Mientras hablamos, Charbel enciende un cigarrillo tras otro: echaba mucho de menos fumar en la cárcel. En apenas un mes de libertad sus dedos se han vuelto amarillos por la nicotina, como los de los fumadores más empedernidos. Me atrevo a preguntarle si durante su estancia en la cárcel vio morir alguna vez a alguien. “No lo he visto, pero lo he oído. En la celda contigua a la nuestra había un tipo, más o menos de mi edad, que había estado en la cárcel años atrás. Liberado, había huido a Holanda, donde temerariamente había concedido muchas entrevistas televisivas denunciando los abusos que había sufrido en las cárceles de Assad.
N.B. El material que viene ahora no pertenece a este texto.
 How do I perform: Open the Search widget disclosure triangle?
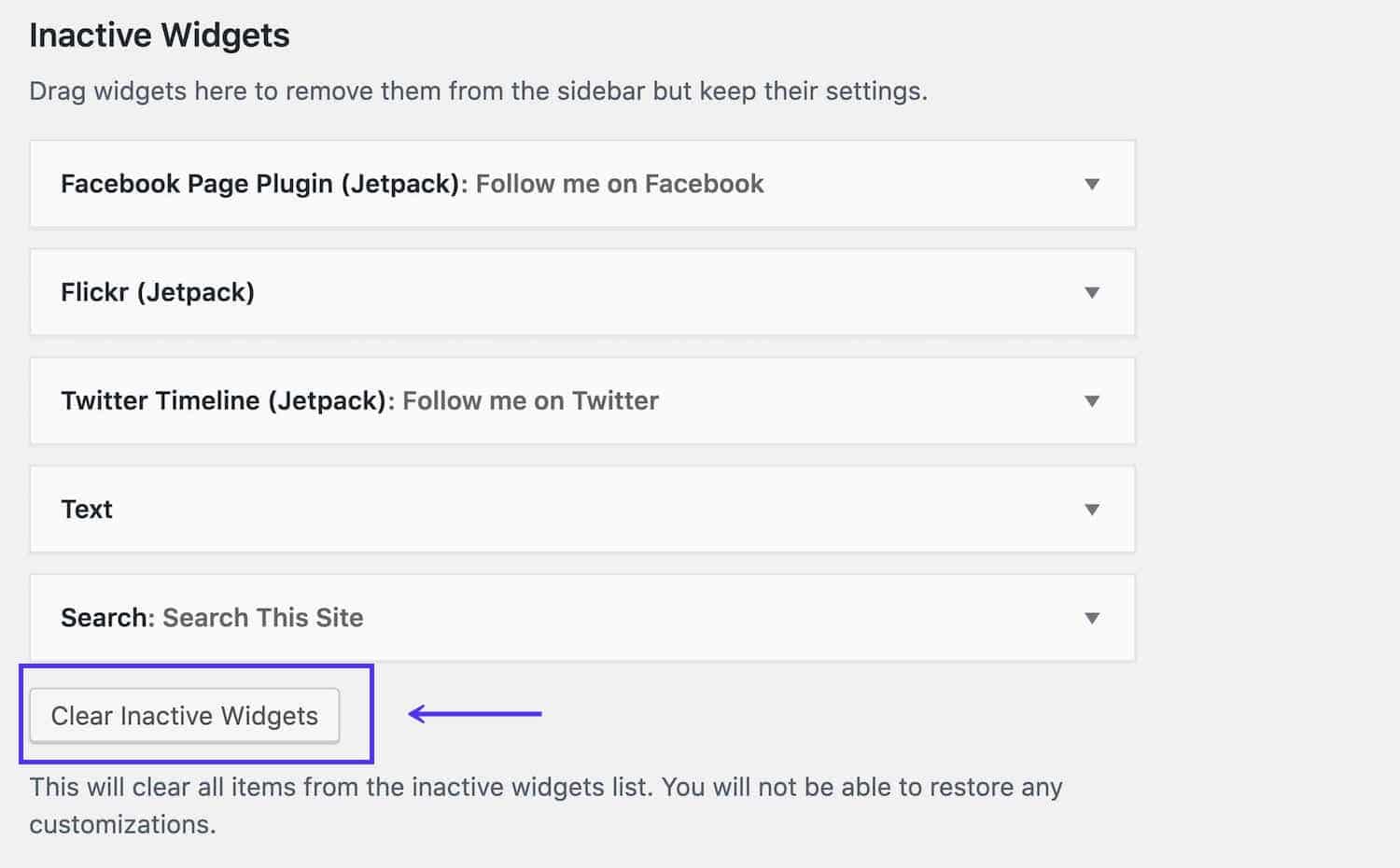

Años después fue detenido en el aeropuerto de Beirut, adonde había llegado para ver a su familia refugiada en Líbano, y conducido directamente a Sednaya. Enfermó de cólera (se declara una epidemia al menos una vez al año, yo mismo enfermé varias veces) y fue tratado con antibióticos, lo que naturalmente agravó su estado. Durante tres días le oímos gritar de dolor, mientras los guardias le daban patadas para que dejara de gemir; después de tres días de agonía murió”. Charbel, tras unos segundos, añade: “Créame, cuando salí de la cárcel me olvidé de todo. No sé cómo explicarlo, ese lugar te saca el corazón del pecho. Ya no sientes nada”. Le pregunto si tiene noticias del hombre que le envió a la cárcel injustamente: “Estoy intentando localizarle. Sé que está en Homs, arriesgando su vida ahora que Assad ha caído. Me gustaría llamarle por teléfono y decirle que estoy fuera: ésta será mi venganza. El resto se lo dejo a Dios”.